Thrun et al., Chapter 13

Mapping with Unknown Data Association

The EM algorithm for mapping: alternating localization and mapping, grid-based EM, and layered representations.

Prerequisites: Chapters 7-9 (localization, mapping), basic EM concept.
10
Chapters
0
Simulations
10
Quizzes

Chapter 0: The Data Association Problem

All SLAM algorithms in Chapters 10-12 assume known correspondences, or use maximum likelihood to determine them on-the-fly. But what happens when landmarks are genuinely ambiguous? When the robot returns to a place and can't tell which previously seen feature matches which current observation?

The challenge: In a rectangular building with four identical-looking corners, the robot visits each corner but cannot tell them apart. The four corner detections might correspond to 1, 2, 3, or 4 distinct corners. Without resolving this ambiguity, the map is fundamentally wrong. This is the data association problem at its hardest.

This chapter introduces Expectation-Maximization (EM) for mapping — an algorithm that can handle ambiguous correspondences by iterating between localization and mapping. Unlike EKF/EIF SLAM, which commit to a single correspondence hypothesis, EM maintains a probability distribution over correspondences.

The trade-off: EM is a batch algorithm (requires multiple passes over the data) and only finds the most likely map (no uncertainty estimate). But it can handle raw sensor data and ambiguous correspondences that would break Kalman-based approaches.

Check: What problem does EM mapping address that EKF/EIF SLAM cannot?

Chapter 1: EM: The Basic Idea

EM mapping finds the most likely map by alternating two steps:

m* = argmaxm p(m | d)

where d is all data (measurements and controls). Since searching the space of all maps is intractable, EM performs hill climbing:

E-Step (Expectation / Localization): Given the current map estimate m[i], localize the robot at every point in time. Compute a probability distribution over poses for each time step.

M-Step (Maximization / Mapping): Given the pose distributions from the E-step, compute a new map m[i+1] that maximizes the expected log-likelihood.
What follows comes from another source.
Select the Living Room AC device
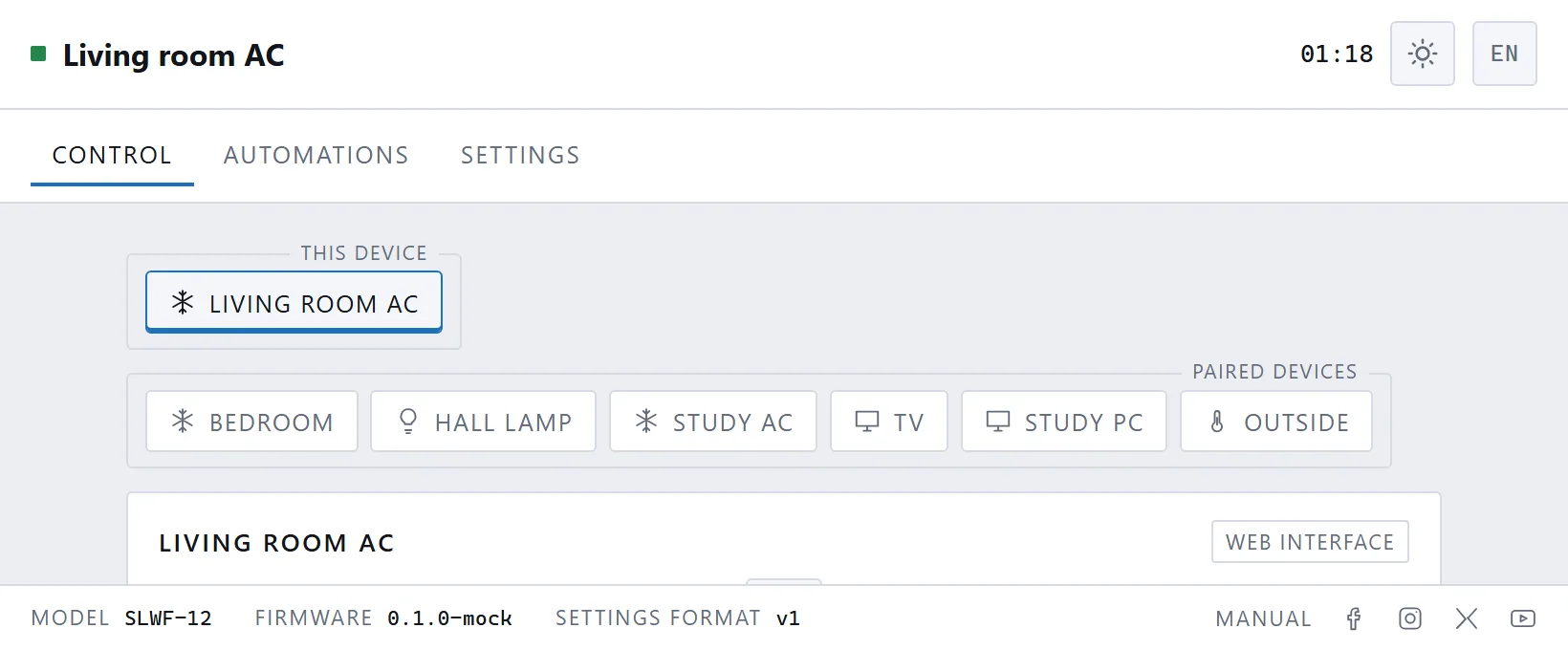This screenshot has width=1568, height=650. point(294,302)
The chicken-and-egg solution: We can't localize without a map, and we can't map without knowing poses. EM breaks the deadlock: start with any map (even a terrible one from raw odometry), localize against it, build a better map from the localization, then localize again in the improved map, and so on. Each iteration is guaranteed to improve (or maintain) the map likelihood.
Check: What does the E-step of EM mapping compute?

Chapter 2: E-Step: Localization

The E-step runs a full forwards-backwards localization pass over the data. For each time step τ, it computes:

p(sτ | m[i], z1:T, u1:T) ∝ p(sτ | m[i], zτ+1:T, uτ+1:T) · p(sτ | m[i], z1:τ, u1:τ)

The first factor is the backward pass (future data constraining past poses). The second is the forward pass (past data). Combining them gives the best possible pose estimate using ALL data.

Why forwards-backwards? In standard online localization, we only use data up to the current time. But EM is a batch algorithm with access to all data. Data collected after time τ also carries information about the pose at time τ. The backwards pass captures this, producing significantly sharper pose distributions.

The result is a probability distribution Isτ over poses for every time step. This distribution serves as a "soft assignment" for the M-step — each pose is weighted by its probability rather than committed to a single value.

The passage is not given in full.